On May 13, 2016, a month-old-pig was saved from what would have been certain death at a slaughterhouse in South Africa. Now, almost a year later, that very same pig is a world-renowned artist whose work sells for thousands of dollars.
While living on the farm, Lefson discovered that Pigcasso had a passion for art when she chose paint brushes to play with.
“She was fascinated and it was the only thing she didn’t try to eat!” Lefson says. “It was a case of nurturing that potential ‘hidden’ talent in a positive manner, and the rest is history.”
That talent has made Pigcasso a favorite not only on the farm, but of art buyers worldwide.
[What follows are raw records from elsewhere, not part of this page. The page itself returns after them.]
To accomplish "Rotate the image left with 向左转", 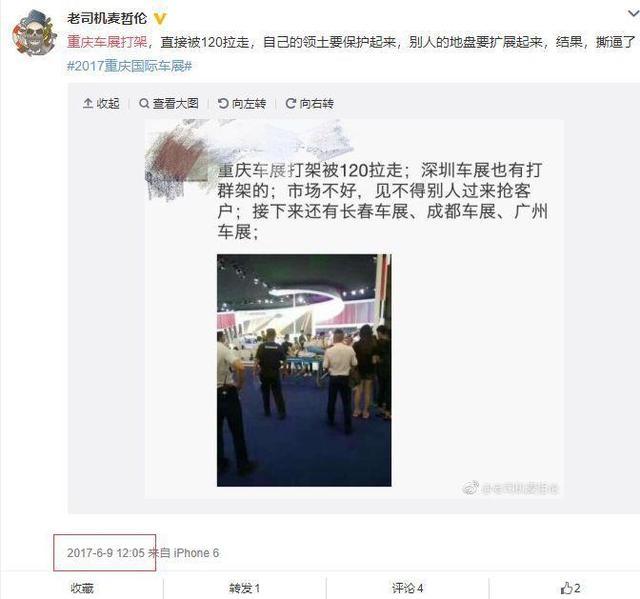I will 242,104.
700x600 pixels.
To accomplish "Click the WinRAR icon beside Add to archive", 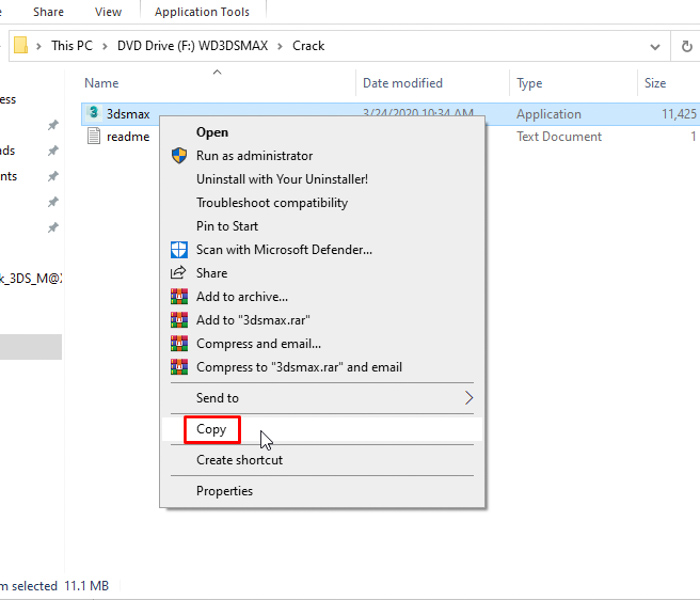I will [179, 297].
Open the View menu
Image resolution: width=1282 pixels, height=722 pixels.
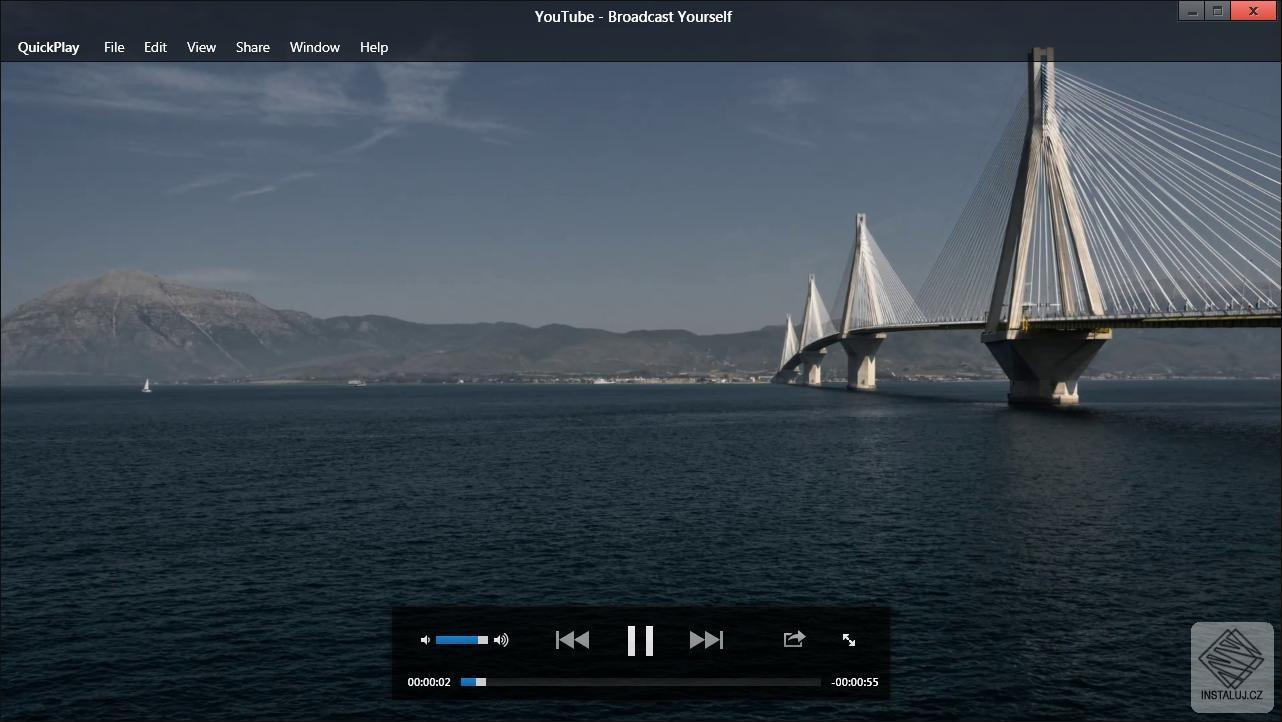201,47
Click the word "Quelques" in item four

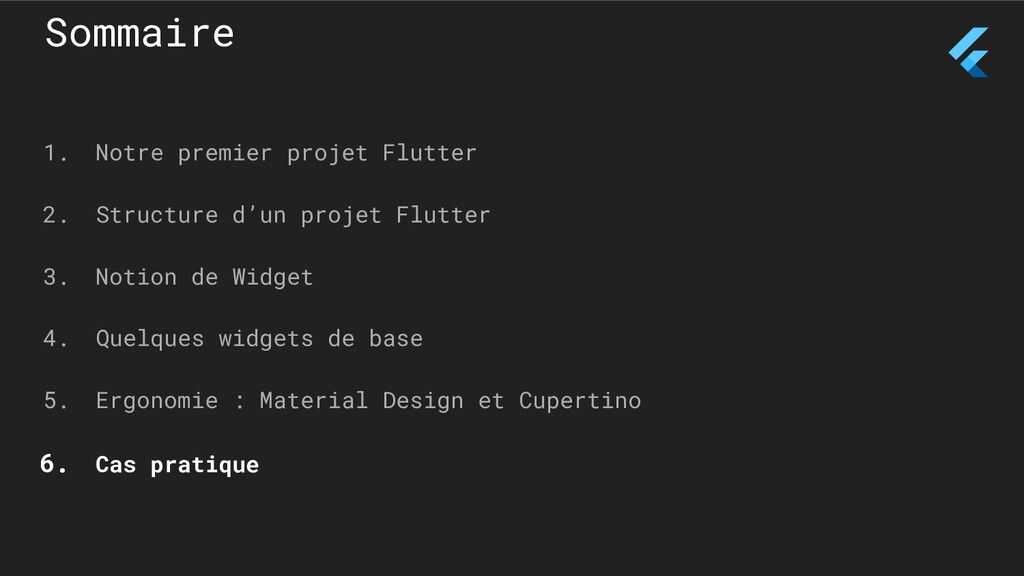click(x=150, y=339)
Her work—the proceeds of which go directly to Farm Sanctuary—has wowed fans. “It looks like works you’d expect to see in a top gallery,” Lefson says.
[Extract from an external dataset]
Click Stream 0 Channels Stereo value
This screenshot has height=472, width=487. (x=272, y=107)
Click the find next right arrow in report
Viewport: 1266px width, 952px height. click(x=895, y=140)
Admirers can see and purchase Pigcasso’s work at the Oink gallery on the farm as well as “give her a belly rub, a kiss and a good squeeze” when they visit, Lefson adds.
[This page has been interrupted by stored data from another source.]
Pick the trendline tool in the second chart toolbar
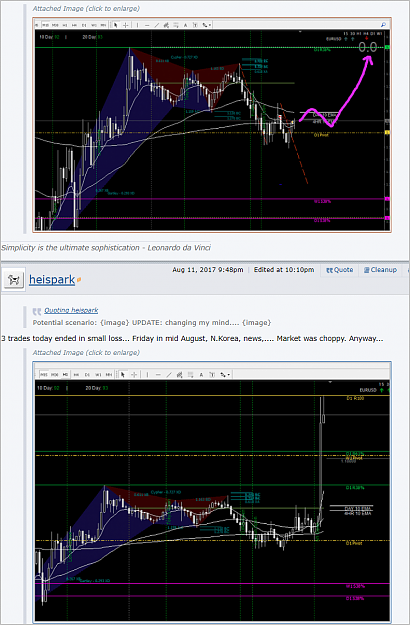Image resolution: width=410 pixels, height=625 pixels. click(x=169, y=375)
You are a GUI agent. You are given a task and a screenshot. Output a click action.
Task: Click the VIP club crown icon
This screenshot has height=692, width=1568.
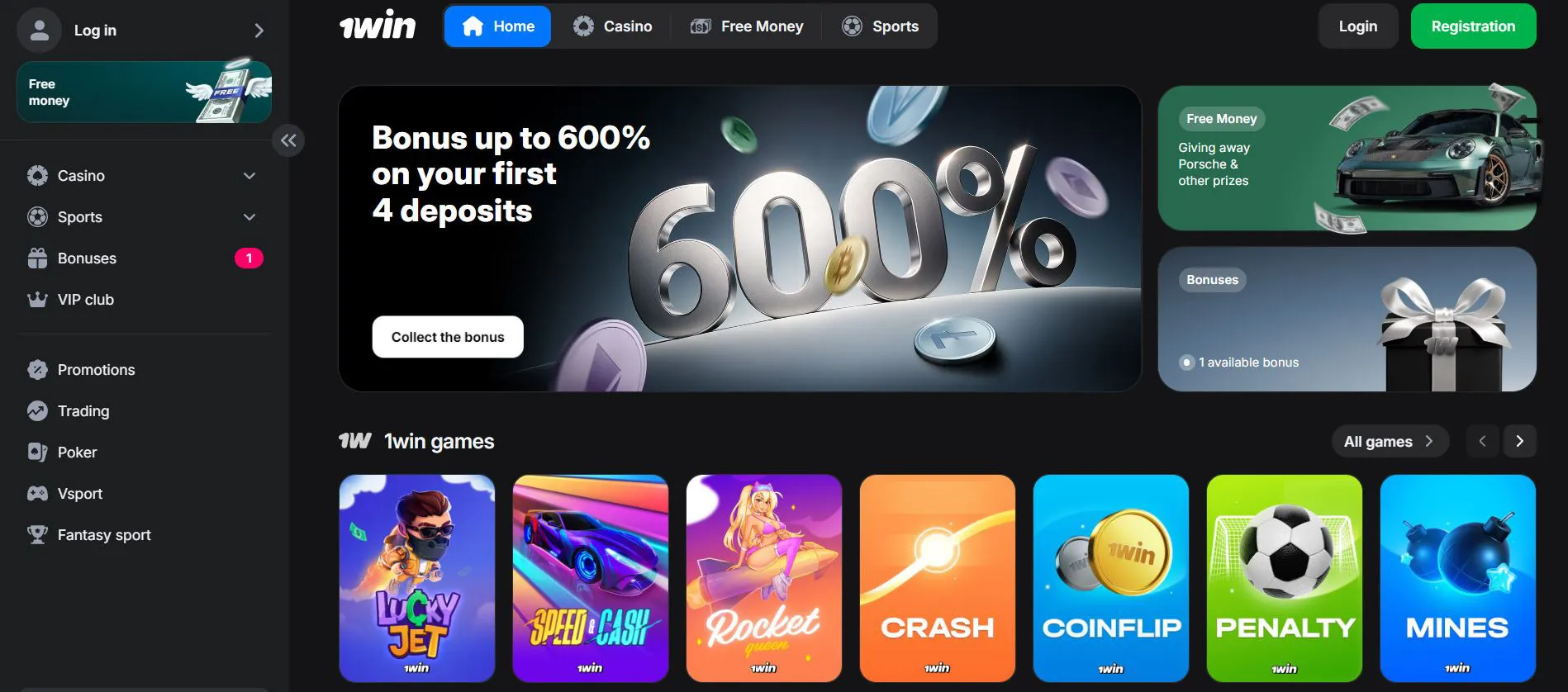(x=37, y=300)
By meeting Pigcasso and seeing her astonishing work, the hope is that people not only change their minds about what art can be, but about how they think of pigs and the harsh treatments they endure in the world.
“Pigs raised for production live in condition that consumers would find appalling and, yet, because these industrialized facilities are so well hidden from public view, no one knows what goes on inside,” Lefson says. “Pigs today never see the sun or have basic necessities. They live in crammed, overcrowded filthy cement enclosures.”
Pigcasso would have never had the chance to shine if she’d be left in such conditions, and her pieces are a reminder of that.
She is not only a survivor, but an animal with a mission, as Farm Sanctuary puts it: “To paint a better world for pigs and inspire a more compassion world for all.”